Consegna → Prosegui il brano sulla scuola inclusiva e sui diritti degli studenti con disabilità, riprendendo subito dopo la sua ultima frase.

Brano proposto →
━━━━━━━━━━━━━━━━
Questa prospettiva àncora il dibattito a un presupposto non negoziabile: il pieno rispetto degli impegni giuridici che l’Italia ha assunto a livello internazionale, prima ancora che nazionale. L’iniziativa ministeriale non può prescindere dalla piena attuazione della CRPD (Convenzione delle Nazioni Unite sui Diritti delle Persone con Disabilità), la quale impone l’obbligo di garantire un sistema educativo inclusivo a tutti i livelli. Questo principio è rafforzato dagli articoli 2 e 3 della nostra Costituzione, che impegnano lo Stato a rimuovere ogni ostacolo che limiti di fatto la piena partecipazione alla vita scolastica. Sulla stessa direttrice si pone la visione dell’ex Ministro dell’Istruzione, la Senatrice Mariastella Gelmini, che non ha dubbi sulla direzione da seguire che definisce “netta”: «Nessun passo indietro sui diritti, dunque, ma avanti per una scuola che sappia garantire a tutti gli studenti, inclusi quelli con disabilità, la possibilità di partecipare pienamente e autonomamente alle attività educative e alla vita scolastica, superando barriere architettoniche, didattiche e relazionali che purtroppo ancora permangono». Una posizione quella della Senatrice Gelmini che OSPERDI – Osservatorio Permanente sulla Disabilità – Ente del Terzo Settore, sostiene convintamente.
━━━━━━━━━━━━━━━━
Sezione dei dati →
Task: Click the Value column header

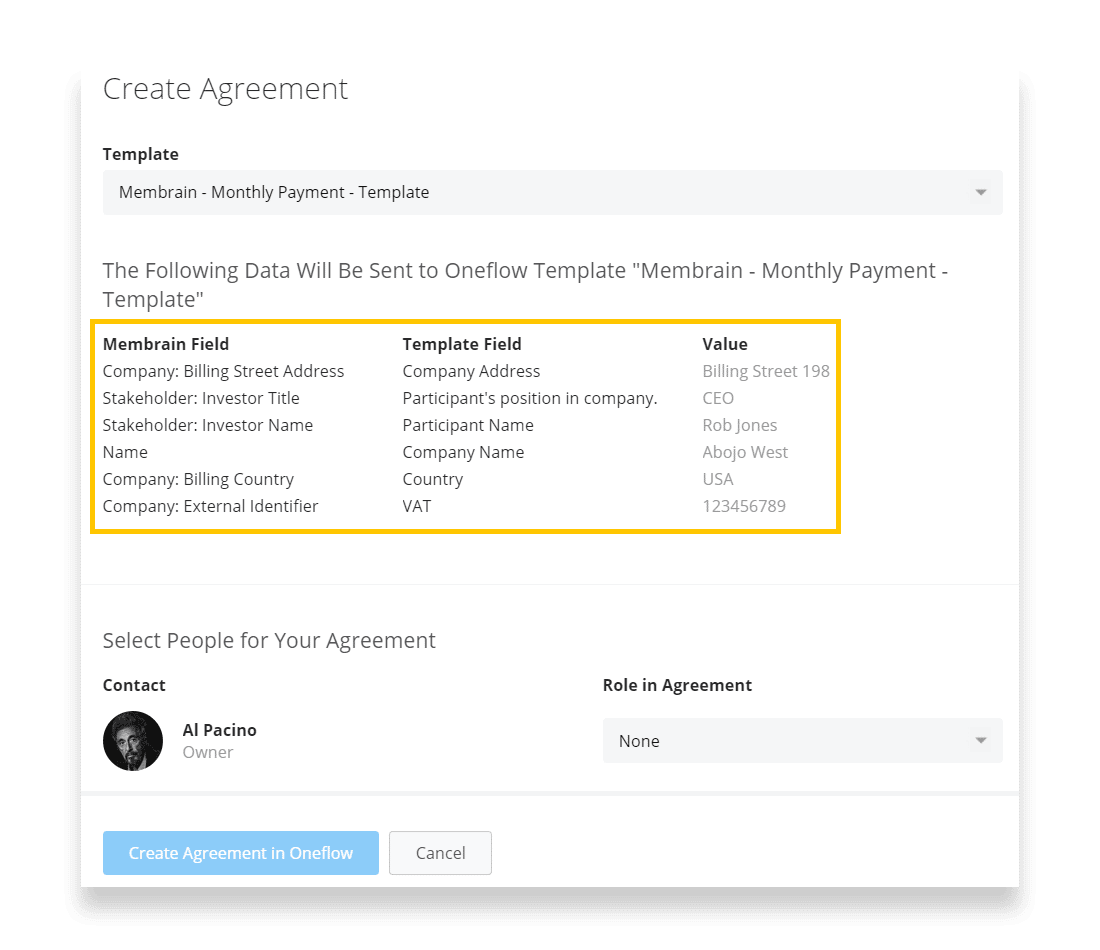Action: (724, 344)
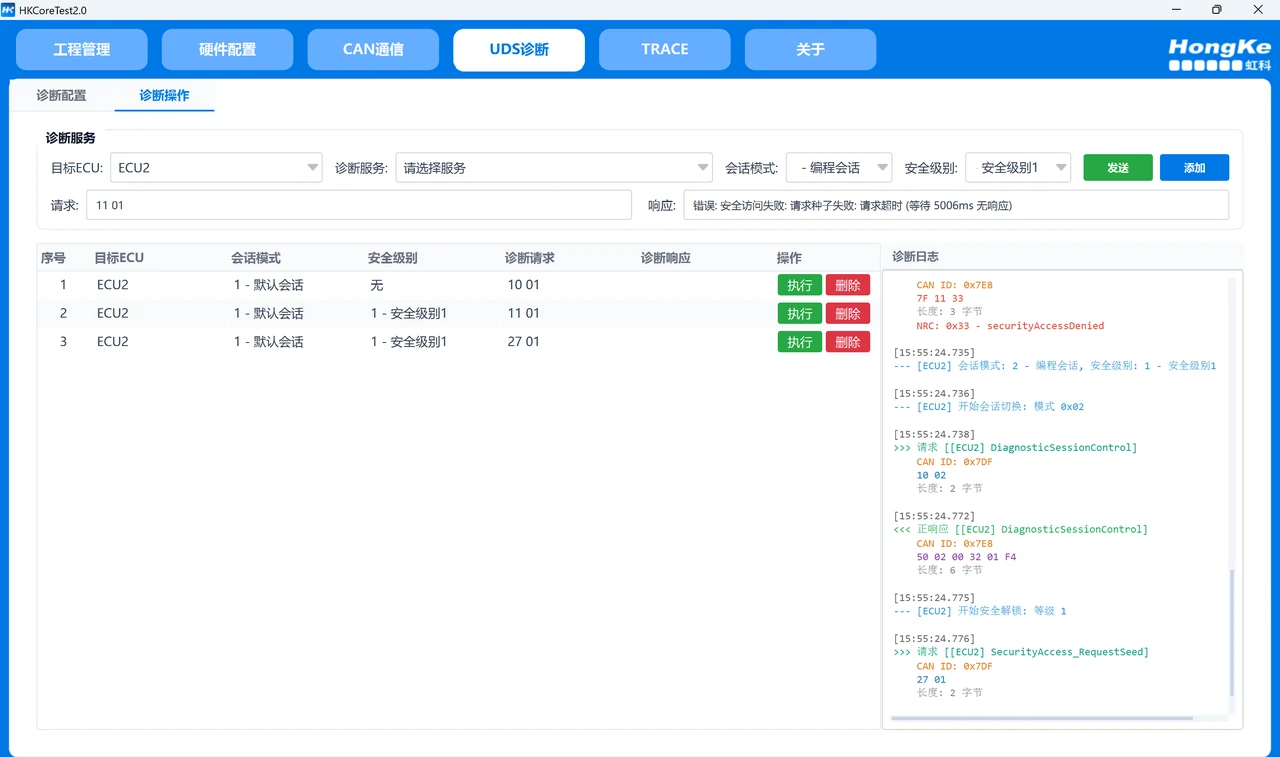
━━━━━━━━━━━━━━━━
Risposta all'esercizio →
Cogliere questa occasione significa allargare il concetto stesso di maturità oltre la sola dimensione nozionistica. L’ex Ministro dell’Istruzione, il Prof. Marco Bussetti, rispetto alla proposta del suo successore, con attenzione al tema della disabilità, fa osservare che «Cambiare un termine non significa rinunciare alla vocazione inclusiva della scuola, né, tanto meno, alla sua missione educativa, culturale e civica» e ci offre una distinzione chiave, affermando che «Parliamo, in ogni caso, di una “maturità” scolastica e formativa. La maturità personale, intesa come equilibrio e consapevolezza di sé, rappresenta invece un traguardo individuale e non spetta alla scuola certificarlo». La visione offerta apre lo spazio a una valutazione più ricca, che tenga conto anche delle competenze non cognitive, come rimarcato dalla senatrice Gelmini, la quale ricorda che «l’apprendimento resta fondamentale, ma la scuola di oggi deve saper valorizzare anche l’empatia, il problem solving, la creatività, la capacità di fare squadra». Sono queste le peculiarità indispensabili ai giovani per prepararsi alle sfide della vita.
Ma è proprio qui, nel passaggio dall’aspirazione alla realtà, che i dati del rapporto ISTAT del 18 marzo 2025 sulla scuola e disabilità, diventano un monito ineludibile. Se la maturità è intesa come capacità e piena autonomia, chi rischia di restare escluso da questo traguardo?
L’ISTAT ci informa che nelle scuole italiane sono presenti quasi 359.000 alunni con disabilità. La loro condizione è eterogenea: il problema più diffuso è la disabilità intellettiva, che nella scuola secondaria di secondo grado riguarda ben il 52% di questi studenti; seguono i disturbi dello sviluppo psicologico (35%) e i disturbi dell’apprendimento e dell’attenzione (quasi un quinto). Per questa vasta e complessa popolazione studentesca, il rischio di esclusione è concreto: il 53% di loro segue un percorso differenziato che non porta al conseguimento del diploma. Il sistema che dovrebbe sostenerli, tuttavia, mostra crepe profonde: il 57% degli alunni cambia insegnante di sostegno ogni anno , il 27% dei docenti non ha una formazione specifica e la stesura del Piano Educativo Individualizzato (PEI) subisce un ritardo per un quarto degli studenti delle superiori.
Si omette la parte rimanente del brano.